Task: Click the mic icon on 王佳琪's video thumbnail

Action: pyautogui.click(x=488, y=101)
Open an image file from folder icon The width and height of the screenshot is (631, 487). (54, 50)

________________

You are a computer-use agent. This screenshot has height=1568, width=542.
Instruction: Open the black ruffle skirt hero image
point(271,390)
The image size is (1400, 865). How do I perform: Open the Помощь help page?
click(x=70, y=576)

________________

Search the data for the word "screenshot" and copy each line where it appears.

OUTPUT OF THE TASK –
Open an image file from folder icon The width and height of the screenshot is (631, 487). (54, 50)
You are a computer-use agent. This screenshot has height=1568, width=542.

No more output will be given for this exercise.